Maybe all those CEO speeches and pronouncements about ethics finally sank in. Or perhaps everyone’s just watching the books more carefully these days. Either way, business-media coverage these days seems to be registering a lot less large-scale corporate fraud than it did a few years ago.

That doesn’t mean, though, that ethics officers are struggling to look busy. Nearly all workers, from top to bottom, violate companies’ zero-tolerance policies at some point. If you’ve taken home a spare pad of paper or sent a personal e-mail in the afternoon or expensed a not-really-business lunch, you’ve surely run afoul of some tightly written rule in the HR handbook.

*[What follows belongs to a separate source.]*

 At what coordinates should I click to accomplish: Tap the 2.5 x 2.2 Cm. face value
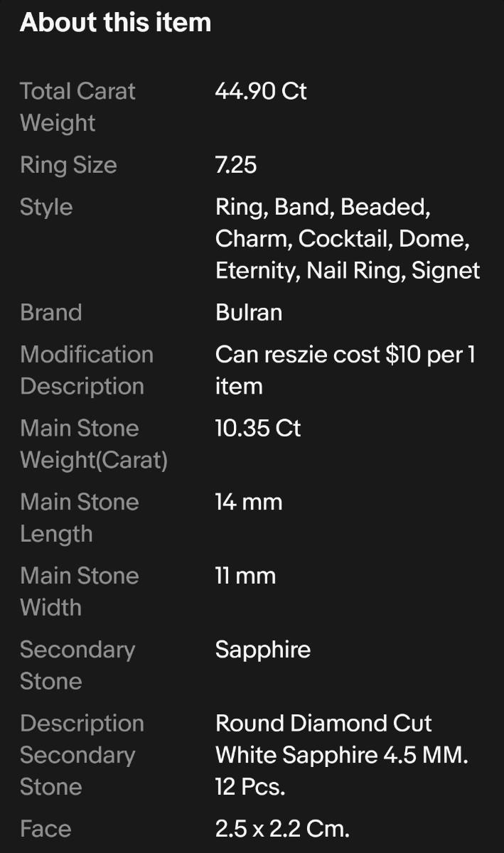click(x=282, y=829)
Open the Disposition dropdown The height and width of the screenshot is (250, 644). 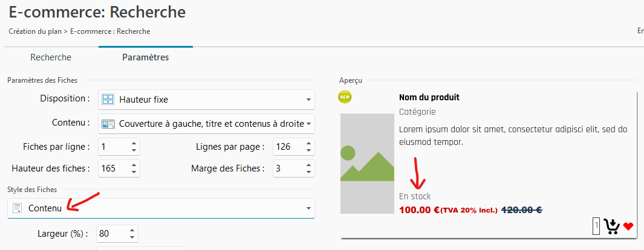click(206, 99)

So what to do with all the offenders? Senior editor Vadim Liberman explores the subject in “"Workers Behaving Badly”, talking with corporate ethicists and compliance experts, most of whom frown upon abiding even the most trifling breach. Vadim reaches a different conclusion: A workable policy demands a measure of flexibility. “Acknowledging that you can’t wholly separate black from white to account for reason and common sense doesn’t necessarily trap you in an ethical maze,” he writes. “It’s not only possible to work within the gray—it may even be preferable.”

Perhaps the most interesting tidbit Vadim turns up: The perfectly reasonable assumption that the bitterness and low morale in today’s workplaces have generated more petty pilferage . . . appears to be mistaken. People may tell pollsters that they feel no loyalty and intend to leave the company as soon as there’s somewhere to go, but they don’t seem to be taking out their frustrations on the supply cabinet. Desperate for a workplace trend for which to be thankful? You’re welcome.

If you haven’t visited tcbreview.com lately, you’re missing out: Since April, we’ve been regularly posting feature stories above and beyond what’s in the printed magazine, with provocative takes on business and social issues, all easily readable and downloadable. In just the last couple of months, we’ve run articles by Steve McKee on dealing with C-suite disagreement, Sander Flaum on the search for work/life balance at the top, and Howard Bloom on the roots of consumer culture.

Plus, the site offers ready access to articles from previous issues, in case you overlooked one or just have a few free minutes and feel like browsing. Check it out.

Last: For this issue, I sat down with Bart van Ark, The Conference Board’s chief economist, to discuss the economic outlook for 2010 and beyond; his predictions and analysis begin on page 34. The annual-forecast tradition started two decades ago, when Gail Fosler joined the Board as chief economist and began writing for this magazine: Every January from 1991 through 2008, she marshaled her insight and the organization’s resources to deliver a fresh outlook article, becoming a welcome byline to readers as well as a familiar face to followers of global economics and CNN’s financial coverage.

Why take the space now to acknowledge Gail’s longtime contribution, more than two years after she moved up to become president of The Conference Board? Because as of the end of 2009, she’s leaving the organization to pursue other worthy projects. She’ll be much missed.